DOCUMENT:
::::::::::

PxGrid takes the information that ISE uses for security policy and shares it out to its copious partner vendors. The partner vendors are then able to improve their own capabilities from a network perspective.

For example, a printer is connected to a network. It is marked as a printer. If ISE sees that said printer is suddenly sending hundreds of emails to the company CEO, the behavior lets ISE figure out that this network connection is likely not actually a printer. ISE provides the context of IP address and name -- printer H -- and physical location -- it's on the second floor -- of the printer. The printer can then be quarantined to avoid network spread of the problem.

"You might spend five or six months trying to find a particular IP address in your enterprise, trying to determine, 'where is this thing, I have to stop it, I don't know where it is,'" D'Aprile said. "Adding the context that says: it's Dave's laptop; he's over here in this particular building; we can quarantine him so he's not causing any more harm; and we could go fix him or maybe automatically redirect him to remediate himself [at] a server where he can fix his own laptop. This is all policy you can create and work through these two different solutions. That's an example of how pxGrid integration can really help drive the security piece."

But the partner vendors cannot receive from ISE the information that ISE receives from others. The process, in other words, is not bidirectional.

"PxGrid and ISE are completely connected together. Right now, you would have a stand-alone partner … sharing contextual information; ISE would be sharing its contextual information;

"The idea [for the future is] that multiple partners could share information across pxGrid because they've already developed on pxGrid, and then all of that information could correlate to ISE," said Beth Barach, senior product marketing manager at Cisco. "That's not happening today, but that's the ultimate idea of where pxGrid is going. Ideally, since all of our partners are developing on pxGrid to interact with ISE, the goal for the future would be to interact with ISE and each other."

Barach said that she would not describe pxGrid as a message fabric or a bus.

"It's more like an API," Barach explained. "Before the development of pxGrid, we did this sharing functionality with an API. And then, pxGrid was developed to be a more sophisticated API to replace the API that was in place."

::::::::::

PROVIDED DATA:
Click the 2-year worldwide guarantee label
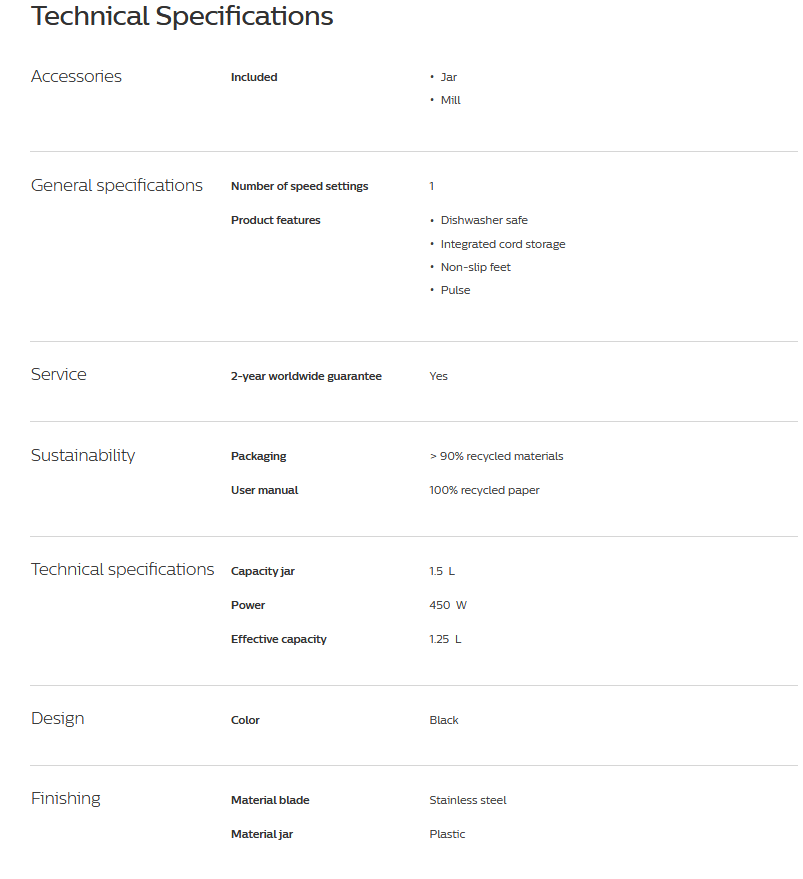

::::::::::

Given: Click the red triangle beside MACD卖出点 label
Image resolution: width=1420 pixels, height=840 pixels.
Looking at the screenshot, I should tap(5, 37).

::::::::::

YOUR OBJECTIVE:
Rewrite the pxGrid passage between "For example, a" and "of the problem.", inclusive, putting "isolated" wherever "quarantined" appears.

ANSWER TO THIS TASK:
For example, a printer is connected to a network. It is marked as a printer. If ISE sees that said printer is suddenly sending hundreds of emails to the company CEO, the behavior lets ISE figure out that this network connection is likely not actually a printer. ISE provides the context of IP address and name -- printer H -- and physical location -- it's on the second floor -- of the printer. The printer can then be isolated to avoid network spread of the problem.